Vargas Llosa integrou o chamado “boom latino-americano”, que popularizou a literatura da região mundo afora nos anos 60 e 70, ao lado de outros grandes nomes como o colombiano Gabriel García Márquez, o argentino Julio Cortázar e os mexicanos Carlos Fuentes e Juan Rulfo.
“Com profundo pesar, tornamos público que nosso pai, Mario Vargas Llosa, faleceu hoje pacificamente em Lima, cercado por sua família”, escreveu o filho Álvaro Vargas Llosa em sua conta na rede X.
“Sua partida entristecerá seus parentes, seus amigos e seus leitores em todo o mundo, mas esperamos que encontrem consolo, como nós, no fato de que desfrutou de uma vida longa, múltipla e frutífera, e deixa atrás de si uma obra que o sobreviverá”, diz a mensagem.
A família explicou que, nos próximos dias, procederá “de acordo com as instruções dele”, entre elas a de que não seja realizada “nenhuma cerimônia pública”.
“Nossa mãe, nossos filhos e nós mesmos confiamos que teremos espaço e privacidade para nos despedirmos dele como uma família e na companhia de seus amigos mais próximos. Como ele desejava, seus restos serão cremados”, diz a mensagem.
Retorno a Lima e à ex-mulher
Vargas Llosa voltou a morar em seu apartamento na capital do Peru, no bairro boêmio de Barranco e com vista para o Oceano Pacífico em 2022, onde retomou o relacionamento com a esposa, Patricia Llosa, e as caminhadas pela cidade.

__DADOS FORNECIDOS__
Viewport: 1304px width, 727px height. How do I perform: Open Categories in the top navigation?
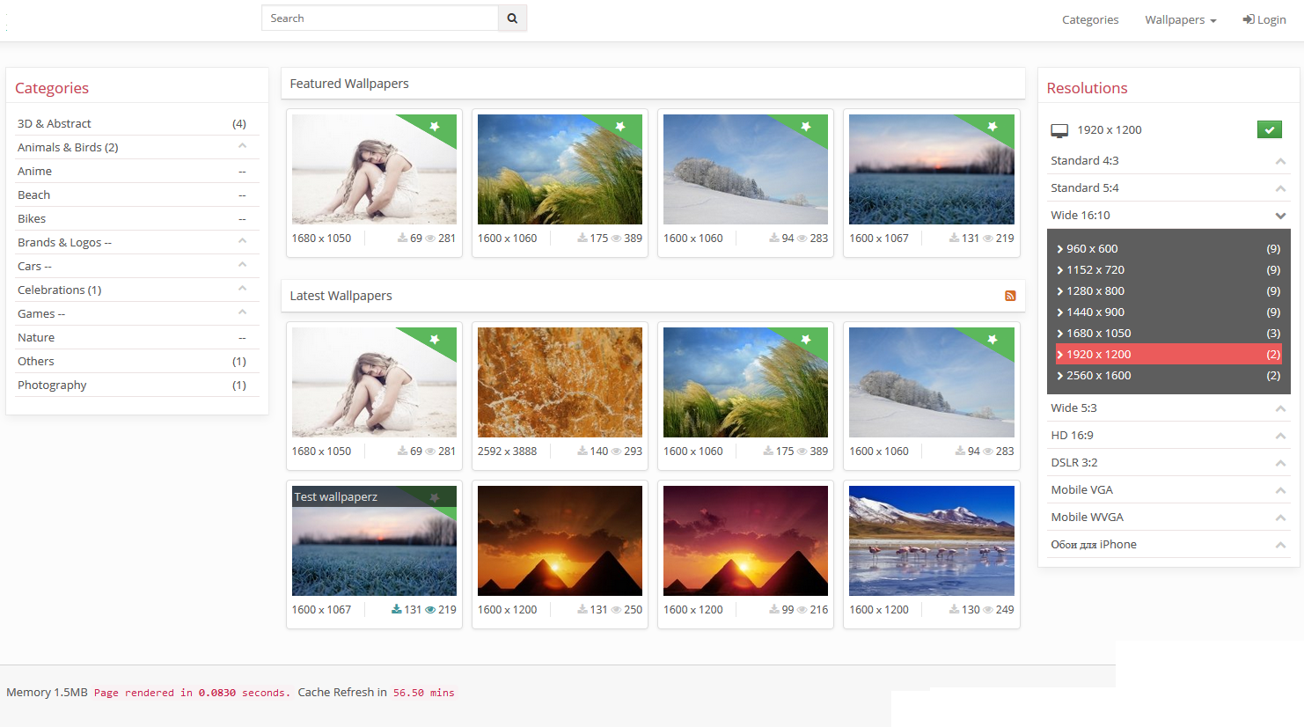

__TAREFAS DO EXERCÍCIO__
1. Reproduza o trecho do texto sobre Vargas Llosa entre "Vargas Llosa integrou" e "conta na rede X.", inclusive.
2. Segundo o texto sobre Vargas Llosa, em que bairro de Lima fica o apartamento onde ele voltou a morar em 2022?
3. Retome o texto sobre Vargas Llosa a partir do ponto em que ele termina.
Os dados não têm nenhum papel nesta atividade.

__RESPOSTAS__
1.
Vargas Llosa integrou o chamado “boom latino-americano”, que popularizou a literatura da região mundo afora nos anos 60 e 70, ao lado de outros grandes nomes como o colombiano Gabriel García Márquez, o argentino Julio Cortázar e os mexicanos Carlos Fuentes e Juan Rulfo.
“Com profundo pesar, tornamos público que nosso pai, Mario Vargas Llosa, faleceu hoje pacificamente em Lima, cercado por sua família”, escreveu o filho Álvaro Vargas Llosa em sua conta na rede X.

2. No bairro boêmio de Barranco.

3.
Em novembro do ano passado ele visitou o local onde ficava o bar La Catedral, que inspirou seu famoso romance Conversa na catedral, publicado em 1969. Alguns dias antes, Álvaro Vargas Llosa publicou uma foto do pai em frente ao Colégio Militar Leôncio Prado, onde estudou e onde, como contou, consolidou sua vocação literária.
O autor de Batismo de fogo (1963) e Lituma nos Andes (1993) ganhou o Nobel de Literatura de 2010 por sua “cartografia das estruturas de poder e imagens acerbas de resistência, rebelião e derrota do indivíduo”.
Vargas Llosa tornou-se o primeiro autor a ingressar na Academia Francesa de Letras sem ter obras em francês, em fevereiro de 2023. Em seu discurso, disse que, “graças à França”, onde começou a escrever alguns de seus romances mais notáveis, descobriu “outra América Latina”.
Ele sempre mostrou uma grande capacidade e disciplina para o trabalho e um desejo vital que o levou a se envolver em diferentes campos além da escrita. Por exemplo, foi candidato à presidência do Peru em 1990.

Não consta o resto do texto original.